Two data points stood out after 2016. One involved those polls that showed confidence in the media dipping to all-time lows. The other involved unprecedented ratings. People believed us less, but watched us more.
Pick up any major newspaper, or turn on any network television news broadcast. The political orientation won’t matter. It could be Fox or MSNBC, the Washington Post or the Washington Times. You’ll find virtually every story checks certain boxes. Call them the ten rules of hate. After generations of doing the opposite, when unity and conformity were more profitable, now the primary product the news media sells is division.
So long as the public is busy hating each other and not aiming its ire at the more complex financial and political processes going on off-camera, there’s very little danger of anything like a popular uprising.
The news today is a reality show where you’re part of the cast: America vs.
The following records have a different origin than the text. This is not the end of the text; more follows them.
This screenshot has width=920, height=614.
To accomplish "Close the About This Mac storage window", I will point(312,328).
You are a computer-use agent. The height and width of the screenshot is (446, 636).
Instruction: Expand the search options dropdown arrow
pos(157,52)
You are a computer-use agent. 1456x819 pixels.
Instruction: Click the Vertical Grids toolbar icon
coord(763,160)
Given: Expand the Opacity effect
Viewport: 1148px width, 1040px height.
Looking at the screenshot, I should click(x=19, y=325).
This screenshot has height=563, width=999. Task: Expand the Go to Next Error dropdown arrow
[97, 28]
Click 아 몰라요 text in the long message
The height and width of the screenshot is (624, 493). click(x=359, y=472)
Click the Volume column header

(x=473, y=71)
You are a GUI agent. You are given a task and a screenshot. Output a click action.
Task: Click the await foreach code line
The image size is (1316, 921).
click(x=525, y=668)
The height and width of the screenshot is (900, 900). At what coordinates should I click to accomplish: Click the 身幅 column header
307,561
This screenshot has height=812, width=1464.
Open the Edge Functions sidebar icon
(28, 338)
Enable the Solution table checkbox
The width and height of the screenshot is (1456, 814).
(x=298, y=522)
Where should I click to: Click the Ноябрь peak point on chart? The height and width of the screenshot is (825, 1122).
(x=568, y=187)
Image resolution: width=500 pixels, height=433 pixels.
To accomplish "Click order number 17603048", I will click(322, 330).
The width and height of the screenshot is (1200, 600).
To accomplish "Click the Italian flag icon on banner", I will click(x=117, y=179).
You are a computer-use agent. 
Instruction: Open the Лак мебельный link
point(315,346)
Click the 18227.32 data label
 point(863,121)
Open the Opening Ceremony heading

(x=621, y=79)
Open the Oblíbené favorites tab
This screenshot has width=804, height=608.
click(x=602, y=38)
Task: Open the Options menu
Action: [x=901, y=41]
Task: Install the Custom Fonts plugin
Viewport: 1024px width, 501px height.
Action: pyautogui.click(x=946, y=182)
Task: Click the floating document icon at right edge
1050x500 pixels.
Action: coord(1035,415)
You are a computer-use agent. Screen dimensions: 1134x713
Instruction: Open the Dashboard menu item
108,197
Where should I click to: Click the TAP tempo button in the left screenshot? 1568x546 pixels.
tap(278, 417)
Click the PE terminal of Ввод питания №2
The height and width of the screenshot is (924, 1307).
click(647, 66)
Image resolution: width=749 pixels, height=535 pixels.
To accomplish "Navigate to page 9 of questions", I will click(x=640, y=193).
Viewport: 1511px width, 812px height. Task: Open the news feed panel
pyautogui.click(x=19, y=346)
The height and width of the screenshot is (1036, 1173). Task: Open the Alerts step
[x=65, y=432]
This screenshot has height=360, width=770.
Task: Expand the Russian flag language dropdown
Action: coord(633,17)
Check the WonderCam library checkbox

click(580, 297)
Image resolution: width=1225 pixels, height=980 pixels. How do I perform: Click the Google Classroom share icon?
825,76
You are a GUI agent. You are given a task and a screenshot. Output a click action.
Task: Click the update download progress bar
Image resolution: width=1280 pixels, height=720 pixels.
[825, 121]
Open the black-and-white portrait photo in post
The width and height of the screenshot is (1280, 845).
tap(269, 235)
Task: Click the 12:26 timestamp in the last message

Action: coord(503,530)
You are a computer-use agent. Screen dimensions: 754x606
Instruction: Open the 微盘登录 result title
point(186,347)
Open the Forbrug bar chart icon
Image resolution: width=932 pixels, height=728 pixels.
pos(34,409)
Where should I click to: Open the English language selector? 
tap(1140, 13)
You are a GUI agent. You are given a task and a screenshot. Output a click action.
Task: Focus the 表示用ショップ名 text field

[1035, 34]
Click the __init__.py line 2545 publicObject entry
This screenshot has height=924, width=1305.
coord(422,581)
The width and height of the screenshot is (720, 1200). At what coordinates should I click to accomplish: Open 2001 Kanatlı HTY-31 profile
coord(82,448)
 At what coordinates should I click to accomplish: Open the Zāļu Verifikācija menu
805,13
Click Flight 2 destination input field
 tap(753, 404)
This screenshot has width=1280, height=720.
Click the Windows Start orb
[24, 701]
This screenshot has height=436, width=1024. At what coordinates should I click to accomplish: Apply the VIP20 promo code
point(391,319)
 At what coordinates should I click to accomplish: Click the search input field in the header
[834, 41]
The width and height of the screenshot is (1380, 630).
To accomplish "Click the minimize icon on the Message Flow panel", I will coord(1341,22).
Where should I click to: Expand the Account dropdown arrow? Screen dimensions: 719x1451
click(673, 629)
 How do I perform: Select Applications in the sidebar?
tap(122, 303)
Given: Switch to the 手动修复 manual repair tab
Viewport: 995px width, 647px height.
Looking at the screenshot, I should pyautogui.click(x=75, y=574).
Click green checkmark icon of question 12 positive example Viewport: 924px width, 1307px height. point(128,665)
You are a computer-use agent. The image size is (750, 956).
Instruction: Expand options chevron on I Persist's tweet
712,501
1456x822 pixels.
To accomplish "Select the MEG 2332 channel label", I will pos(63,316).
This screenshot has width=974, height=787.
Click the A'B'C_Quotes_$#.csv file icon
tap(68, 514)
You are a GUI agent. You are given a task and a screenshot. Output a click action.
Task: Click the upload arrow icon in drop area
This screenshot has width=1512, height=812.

America, on every channel.
1. THERE ARE ONLY TWO IDEAS There are only two baskets of allowable opinion: Republican and Democrat, liberal and conservative, left or right. This is drilled into us at a young age. By the time we hit college, most of us, roughly speaking, will have chosen the political identity we’ll stick with for the rest of our lives.
BAD THING HAPPENS Can it be blamed on one or the other party? YES (we do the story) NO (we don’t do the story—see rule #5)
And what about Donald Trump’s border policies separating families? Aren’t they inhumane, literally concentration camps? Concentration camps on our border? Yes, say some outlets. But Trump says it was Obama’s policy! No way, says Politifact, a fact-checking site preferred by liberal audiences. Well, sort of, says Obama’s former Homeland Security Chief Jeh Johnson, who went on Fox and “freely admitted” the Obama administration did jail families and separate children in what he called a “controversial” policy.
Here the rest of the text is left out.